I read CLOSE KIN, by Clare B. Dunkle, a couple of days ago and agree with Preeti. I enjoyed the book but don't think it actually had a plot. Each thread was fine but they didn't really braid together.
I expected the Seylin/Emily thread to be the main one but it lacked depth. I would have liked a bit more about them before the proposal scene--I expect the author knows what's been going on in the six years since the last book but we don't, although some bits are filled in later. However we do get some idea of Seylin's character--what sort of man (goblin, elf, whatever) tries to propose to a woman who is entertaining a group of children?
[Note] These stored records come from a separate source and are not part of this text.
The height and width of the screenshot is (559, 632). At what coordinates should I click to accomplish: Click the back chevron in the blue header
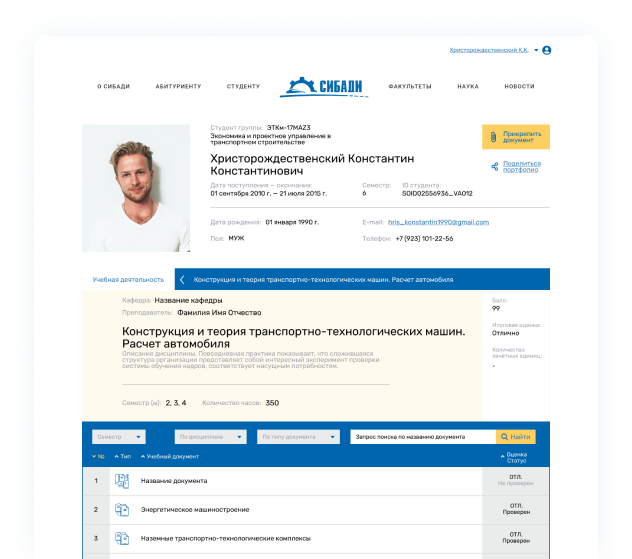click(x=182, y=280)
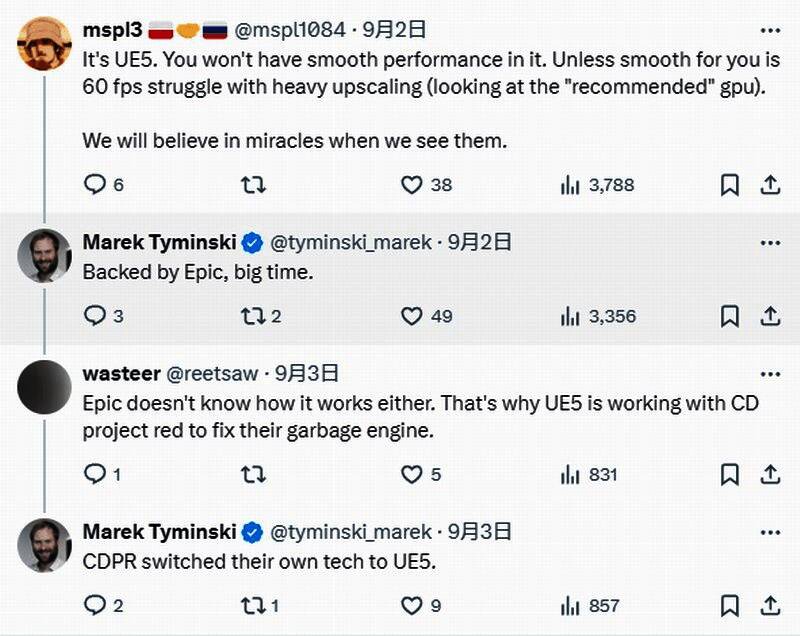
Task: Like mspl3's tweet with 38 likes
Action: coord(411,185)
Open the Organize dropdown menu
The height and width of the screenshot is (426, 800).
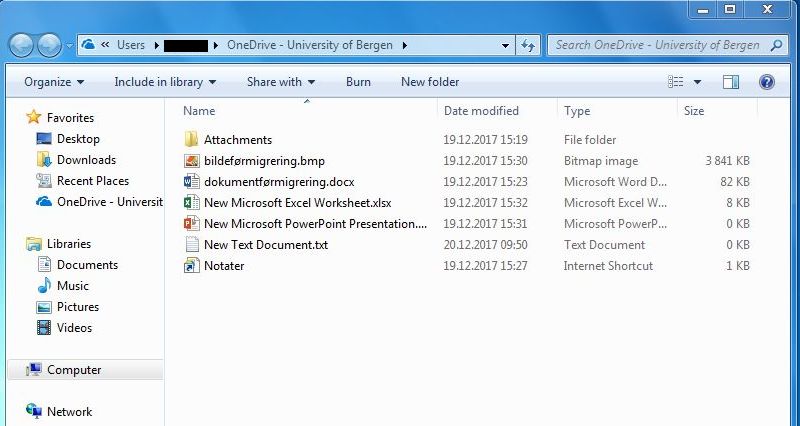54,82
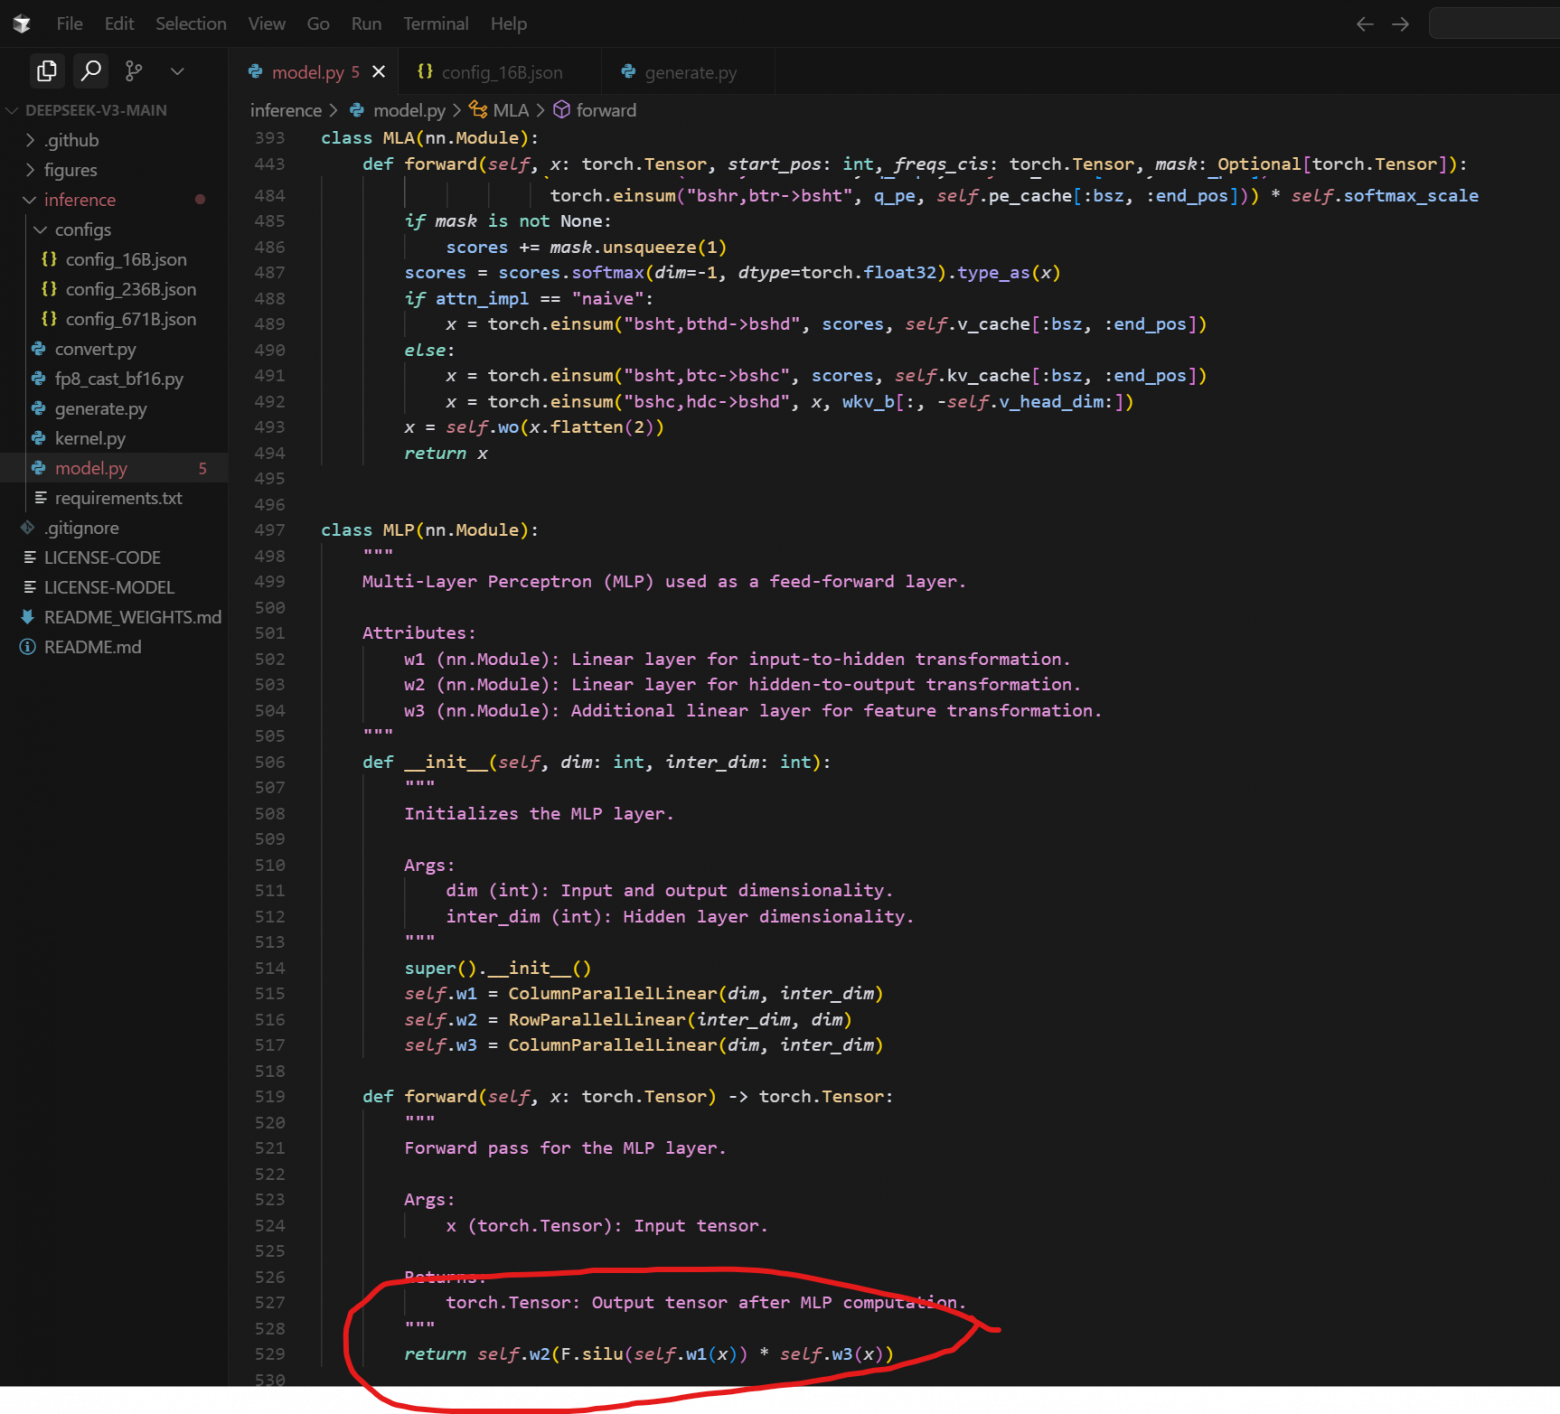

I felt that the relationship was based less on love than on Seylin's infatuation and Emily's not wishing to lose a dear friend.
The Sable thread had much more depth and dominated the book. In this book we actually meet Elves, which really reinforces the message of the last book that beauty does not equal goodness, intelligence or kindness and that, correspondingly, ugliness does not equal evil, stupidity or cruelty.
I enjoyed the scenes between Marak and Kate--it was nice to see how they were getting on after seven years of marriage.
The last chunk was very strange--it came out of nowhere and led nowhere. My feeling on reading it was "this will lead to Trouble!" so I presume the trouble will eventuate in the next book. Which is rather strange, now I come to think about. If I can see trouble, surely Marak could as well so why didn't he do something about it? Perhaps, as was shown with his dealings with Kate's uncle, he doesn't have much understanding of what humans will do if really pissed off.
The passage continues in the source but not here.